## What you should do
Please print the data that follows, keeping every line exact.

## Records
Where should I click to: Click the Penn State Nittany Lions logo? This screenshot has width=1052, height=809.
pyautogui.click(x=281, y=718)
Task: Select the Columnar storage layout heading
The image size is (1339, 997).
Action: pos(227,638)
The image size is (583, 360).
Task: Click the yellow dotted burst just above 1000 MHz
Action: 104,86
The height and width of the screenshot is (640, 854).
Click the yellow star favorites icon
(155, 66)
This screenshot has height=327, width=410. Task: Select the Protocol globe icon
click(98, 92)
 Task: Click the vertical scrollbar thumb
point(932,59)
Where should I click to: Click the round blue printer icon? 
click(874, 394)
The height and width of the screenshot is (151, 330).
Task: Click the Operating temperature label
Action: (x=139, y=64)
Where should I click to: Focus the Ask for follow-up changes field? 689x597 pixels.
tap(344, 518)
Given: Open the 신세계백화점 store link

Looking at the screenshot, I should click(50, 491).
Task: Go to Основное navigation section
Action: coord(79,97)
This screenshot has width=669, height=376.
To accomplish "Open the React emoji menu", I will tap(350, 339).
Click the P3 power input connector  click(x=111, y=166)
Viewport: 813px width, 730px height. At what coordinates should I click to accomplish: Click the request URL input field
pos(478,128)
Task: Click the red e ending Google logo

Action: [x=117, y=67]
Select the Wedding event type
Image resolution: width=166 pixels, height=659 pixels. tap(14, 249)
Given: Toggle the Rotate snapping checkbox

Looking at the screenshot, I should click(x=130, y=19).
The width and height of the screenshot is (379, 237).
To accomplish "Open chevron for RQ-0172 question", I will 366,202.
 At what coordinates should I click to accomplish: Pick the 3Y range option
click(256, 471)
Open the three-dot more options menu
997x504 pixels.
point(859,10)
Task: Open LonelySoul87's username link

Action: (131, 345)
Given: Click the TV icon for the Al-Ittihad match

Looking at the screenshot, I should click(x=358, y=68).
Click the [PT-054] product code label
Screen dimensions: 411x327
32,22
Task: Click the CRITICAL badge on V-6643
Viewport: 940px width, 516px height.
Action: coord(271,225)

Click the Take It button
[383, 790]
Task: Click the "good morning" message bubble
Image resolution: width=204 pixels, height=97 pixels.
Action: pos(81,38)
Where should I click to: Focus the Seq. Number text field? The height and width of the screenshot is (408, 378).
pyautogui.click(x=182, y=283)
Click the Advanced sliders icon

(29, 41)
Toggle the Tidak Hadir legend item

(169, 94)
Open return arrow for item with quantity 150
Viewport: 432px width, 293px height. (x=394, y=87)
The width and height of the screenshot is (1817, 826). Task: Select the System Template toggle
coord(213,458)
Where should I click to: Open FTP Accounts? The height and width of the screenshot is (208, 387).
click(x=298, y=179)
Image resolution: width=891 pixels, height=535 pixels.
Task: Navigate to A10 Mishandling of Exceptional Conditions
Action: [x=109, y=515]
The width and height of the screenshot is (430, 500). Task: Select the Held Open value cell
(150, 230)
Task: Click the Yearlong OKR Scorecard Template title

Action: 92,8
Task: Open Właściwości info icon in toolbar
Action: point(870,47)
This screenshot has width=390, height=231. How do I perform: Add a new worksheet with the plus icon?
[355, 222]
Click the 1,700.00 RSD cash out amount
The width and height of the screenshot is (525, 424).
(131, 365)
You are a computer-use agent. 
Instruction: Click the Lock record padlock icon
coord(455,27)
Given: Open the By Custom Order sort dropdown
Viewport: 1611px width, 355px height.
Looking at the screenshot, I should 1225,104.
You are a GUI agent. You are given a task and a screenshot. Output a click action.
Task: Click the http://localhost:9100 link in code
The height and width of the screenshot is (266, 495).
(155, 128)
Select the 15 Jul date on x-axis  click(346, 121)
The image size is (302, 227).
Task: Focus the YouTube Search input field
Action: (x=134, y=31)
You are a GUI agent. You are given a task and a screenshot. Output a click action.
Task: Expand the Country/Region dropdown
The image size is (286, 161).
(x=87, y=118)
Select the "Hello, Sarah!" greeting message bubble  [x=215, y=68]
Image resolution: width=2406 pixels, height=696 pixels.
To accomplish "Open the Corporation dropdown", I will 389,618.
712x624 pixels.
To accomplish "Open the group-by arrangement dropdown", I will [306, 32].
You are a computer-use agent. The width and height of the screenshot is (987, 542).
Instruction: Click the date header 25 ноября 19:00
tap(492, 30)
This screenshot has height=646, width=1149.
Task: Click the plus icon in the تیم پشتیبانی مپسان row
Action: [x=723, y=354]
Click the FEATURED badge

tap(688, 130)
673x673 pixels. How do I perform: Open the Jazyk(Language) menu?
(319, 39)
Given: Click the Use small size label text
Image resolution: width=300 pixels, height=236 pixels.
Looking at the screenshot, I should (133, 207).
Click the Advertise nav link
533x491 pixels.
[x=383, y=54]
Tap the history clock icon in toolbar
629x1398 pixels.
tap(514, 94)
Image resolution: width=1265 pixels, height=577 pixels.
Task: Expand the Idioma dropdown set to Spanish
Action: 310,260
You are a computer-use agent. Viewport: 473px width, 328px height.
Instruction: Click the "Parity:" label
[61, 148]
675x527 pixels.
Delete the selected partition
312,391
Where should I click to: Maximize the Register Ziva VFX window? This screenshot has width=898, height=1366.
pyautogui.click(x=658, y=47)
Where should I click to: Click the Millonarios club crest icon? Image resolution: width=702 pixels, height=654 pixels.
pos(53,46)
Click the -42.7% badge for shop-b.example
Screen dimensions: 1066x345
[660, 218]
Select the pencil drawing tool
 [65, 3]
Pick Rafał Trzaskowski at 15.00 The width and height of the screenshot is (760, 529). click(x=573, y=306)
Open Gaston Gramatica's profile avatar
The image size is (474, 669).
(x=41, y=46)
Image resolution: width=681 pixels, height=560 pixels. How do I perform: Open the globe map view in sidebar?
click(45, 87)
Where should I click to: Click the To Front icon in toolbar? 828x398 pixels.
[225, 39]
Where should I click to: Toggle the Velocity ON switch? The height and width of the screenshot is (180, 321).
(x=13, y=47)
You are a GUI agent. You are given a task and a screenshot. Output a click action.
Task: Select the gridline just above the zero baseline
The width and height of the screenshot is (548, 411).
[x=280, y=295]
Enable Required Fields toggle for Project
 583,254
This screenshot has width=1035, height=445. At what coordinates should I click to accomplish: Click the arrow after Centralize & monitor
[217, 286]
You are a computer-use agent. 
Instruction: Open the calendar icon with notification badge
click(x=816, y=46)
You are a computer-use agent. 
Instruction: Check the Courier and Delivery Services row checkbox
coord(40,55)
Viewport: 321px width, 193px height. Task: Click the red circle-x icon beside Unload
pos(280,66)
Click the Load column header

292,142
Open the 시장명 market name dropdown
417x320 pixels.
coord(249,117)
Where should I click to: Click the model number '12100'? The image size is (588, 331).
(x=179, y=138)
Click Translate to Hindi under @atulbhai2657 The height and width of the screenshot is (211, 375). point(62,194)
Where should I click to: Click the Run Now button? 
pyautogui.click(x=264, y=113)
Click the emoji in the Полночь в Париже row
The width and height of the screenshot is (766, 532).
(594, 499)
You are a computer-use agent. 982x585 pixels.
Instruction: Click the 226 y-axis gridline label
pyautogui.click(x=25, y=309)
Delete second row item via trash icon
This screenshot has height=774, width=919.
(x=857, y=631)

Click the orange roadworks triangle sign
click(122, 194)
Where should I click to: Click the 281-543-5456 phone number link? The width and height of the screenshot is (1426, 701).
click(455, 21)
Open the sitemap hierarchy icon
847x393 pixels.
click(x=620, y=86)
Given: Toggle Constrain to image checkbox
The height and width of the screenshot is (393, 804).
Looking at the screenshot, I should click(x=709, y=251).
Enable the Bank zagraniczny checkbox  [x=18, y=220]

## Solution for this task
Where should I click to: Click the Penn State Nittany Lions logo? This screenshot has width=1052, height=809.
pyautogui.click(x=281, y=718)
Task: Select the Columnar storage layout heading
The image size is (1339, 997).
Action: pos(227,638)
The image size is (583, 360).
Task: Click the yellow dotted burst just above 1000 MHz
Action: 104,86
The height and width of the screenshot is (640, 854).
Click the yellow star favorites icon
(155, 66)
This screenshot has height=327, width=410. Task: Select the Protocol globe icon
click(98, 92)
 Task: Click the vertical scrollbar thumb
point(932,59)
Where should I click to: Click the round blue printer icon? 
click(874, 394)
The height and width of the screenshot is (151, 330).
Task: Click the Operating temperature label
Action: (x=139, y=64)
Where should I click to: Focus the Ask for follow-up changes field? 689x597 pixels.
tap(344, 518)
Given: Open the 신세계백화점 store link

Looking at the screenshot, I should click(50, 491).
Task: Go to Основное navigation section
Action: coord(79,97)
This screenshot has width=669, height=376.
To accomplish "Open the React emoji menu", I will tap(350, 339).
Click the P3 power input connector  click(x=111, y=166)
Viewport: 813px width, 730px height. At what coordinates should I click to accomplish: Click the request URL input field
pos(478,128)
Task: Click the red e ending Google logo

Action: [x=117, y=67]
Select the Wedding event type
Image resolution: width=166 pixels, height=659 pixels. tap(14, 249)
Given: Toggle the Rotate snapping checkbox

Looking at the screenshot, I should click(x=130, y=19).
The width and height of the screenshot is (379, 237).
To accomplish "Open chevron for RQ-0172 question", I will 366,202.
 At what coordinates should I click to accomplish: Pick the 3Y range option
click(256, 471)
Open the three-dot more options menu
997x504 pixels.
point(859,10)
Task: Open LonelySoul87's username link

Action: (131, 345)
Given: Click the TV icon for the Al-Ittihad match

Looking at the screenshot, I should click(x=358, y=68).
Click the [PT-054] product code label
Screen dimensions: 411x327
32,22
Task: Click the CRITICAL badge on V-6643
Viewport: 940px width, 516px height.
Action: coord(271,225)

Click the Take It button
[383, 790]
Task: Click the "good morning" message bubble
Image resolution: width=204 pixels, height=97 pixels.
Action: pos(81,38)
Where should I click to: Focus the Seq. Number text field? The height and width of the screenshot is (408, 378).
pyautogui.click(x=182, y=283)
Click the Advanced sliders icon

(29, 41)
Toggle the Tidak Hadir legend item

(169, 94)
Open return arrow for item with quantity 150
Viewport: 432px width, 293px height. (x=394, y=87)
The width and height of the screenshot is (1817, 826). Task: Select the System Template toggle
coord(213,458)
Where should I click to: Open FTP Accounts? The height and width of the screenshot is (208, 387).
click(x=298, y=179)
Image resolution: width=891 pixels, height=535 pixels.
Task: Navigate to A10 Mishandling of Exceptional Conditions
Action: [x=109, y=515]
The width and height of the screenshot is (430, 500). Task: Select the Held Open value cell
(150, 230)
Task: Click the Yearlong OKR Scorecard Template title

Action: 92,8
Task: Open Właściwości info icon in toolbar
Action: point(870,47)
This screenshot has width=390, height=231. How do I perform: Add a new worksheet with the plus icon?
[355, 222]
Click the 1,700.00 RSD cash out amount
The width and height of the screenshot is (525, 424).
(131, 365)
You are a computer-use agent. 
Instruction: Click the Lock record padlock icon
coord(455,27)
Given: Open the By Custom Order sort dropdown
Viewport: 1611px width, 355px height.
Looking at the screenshot, I should 1225,104.
You are a GUI agent. You are given a task and a screenshot. Output a click action.
Task: Click the http://localhost:9100 link in code
The height and width of the screenshot is (266, 495).
(155, 128)
Select the 15 Jul date on x-axis  click(346, 121)
The image size is (302, 227).
Task: Focus the YouTube Search input field
Action: (x=134, y=31)
You are a GUI agent. You are given a task and a screenshot. Output a click action.
Task: Expand the Country/Region dropdown
The image size is (286, 161).
(x=87, y=118)
Select the "Hello, Sarah!" greeting message bubble  [x=215, y=68]
Image resolution: width=2406 pixels, height=696 pixels.
To accomplish "Open the Corporation dropdown", I will 389,618.
712x624 pixels.
To accomplish "Open the group-by arrangement dropdown", I will [306, 32].
You are a computer-use agent. The width and height of the screenshot is (987, 542).
Instruction: Click the date header 25 ноября 19:00
tap(492, 30)
This screenshot has height=646, width=1149.
Task: Click the plus icon in the تیم پشتیبانی مپسان row
Action: [x=723, y=354]
Click the FEATURED badge

tap(688, 130)
673x673 pixels. How do I perform: Open the Jazyk(Language) menu?
(319, 39)
Given: Click the Use small size label text
Image resolution: width=300 pixels, height=236 pixels.
Looking at the screenshot, I should (133, 207).
Click the Advertise nav link
533x491 pixels.
[x=383, y=54]
Tap the history clock icon in toolbar
629x1398 pixels.
tap(514, 94)
Image resolution: width=1265 pixels, height=577 pixels.
Task: Expand the Idioma dropdown set to Spanish
Action: 310,260
You are a computer-use agent. Viewport: 473px width, 328px height.
Instruction: Click the "Parity:" label
[61, 148]
675x527 pixels.
Delete the selected partition
312,391
Where should I click to: Maximize the Register Ziva VFX window? This screenshot has width=898, height=1366.
pyautogui.click(x=658, y=47)
Where should I click to: Click the Millonarios club crest icon? Image resolution: width=702 pixels, height=654 pixels.
pos(53,46)
Click the -42.7% badge for shop-b.example
Screen dimensions: 1066x345
[660, 218]
Select the pencil drawing tool
 [65, 3]
Pick Rafał Trzaskowski at 15.00 The width and height of the screenshot is (760, 529). click(x=573, y=306)
Open Gaston Gramatica's profile avatar
The image size is (474, 669).
(x=41, y=46)
Image resolution: width=681 pixels, height=560 pixels. How do I perform: Open the globe map view in sidebar?
click(45, 87)
Where should I click to: Click the To Front icon in toolbar? 828x398 pixels.
[225, 39]
Where should I click to: Toggle the Velocity ON switch? The height and width of the screenshot is (180, 321).
(x=13, y=47)
You are a GUI agent. You are given a task and a screenshot. Output a click action.
Task: Select the gridline just above the zero baseline
The width and height of the screenshot is (548, 411).
[x=280, y=295]
Enable Required Fields toggle for Project
 583,254
This screenshot has width=1035, height=445. At what coordinates should I click to accomplish: Click the arrow after Centralize & monitor
[217, 286]
You are a computer-use agent. 
Instruction: Open the calendar icon with notification badge
click(x=816, y=46)
You are a computer-use agent. 
Instruction: Check the Courier and Delivery Services row checkbox
coord(40,55)
Viewport: 321px width, 193px height. Task: Click the red circle-x icon beside Unload
pos(280,66)
Click the Load column header

292,142
Open the 시장명 market name dropdown
417x320 pixels.
coord(249,117)
Where should I click to: Click the model number '12100'? The image size is (588, 331).
(x=179, y=138)
Click Translate to Hindi under @atulbhai2657 The height and width of the screenshot is (211, 375). point(62,194)
Where should I click to: Click the Run Now button? 
pyautogui.click(x=264, y=113)
Click the emoji in the Полночь в Париже row
The width and height of the screenshot is (766, 532).
(594, 499)
You are a computer-use agent. 982x585 pixels.
Instruction: Click the 226 y-axis gridline label
pyautogui.click(x=25, y=309)
Delete second row item via trash icon
This screenshot has height=774, width=919.
(x=857, y=631)

Click the orange roadworks triangle sign
click(122, 194)
Where should I click to: Click the 281-543-5456 phone number link? The width and height of the screenshot is (1426, 701).
click(455, 21)
Open the sitemap hierarchy icon
847x393 pixels.
click(x=620, y=86)
Given: Toggle Constrain to image checkbox
The height and width of the screenshot is (393, 804).
Looking at the screenshot, I should click(x=709, y=251).
Enable the Bank zagraniczny checkbox  [x=18, y=220]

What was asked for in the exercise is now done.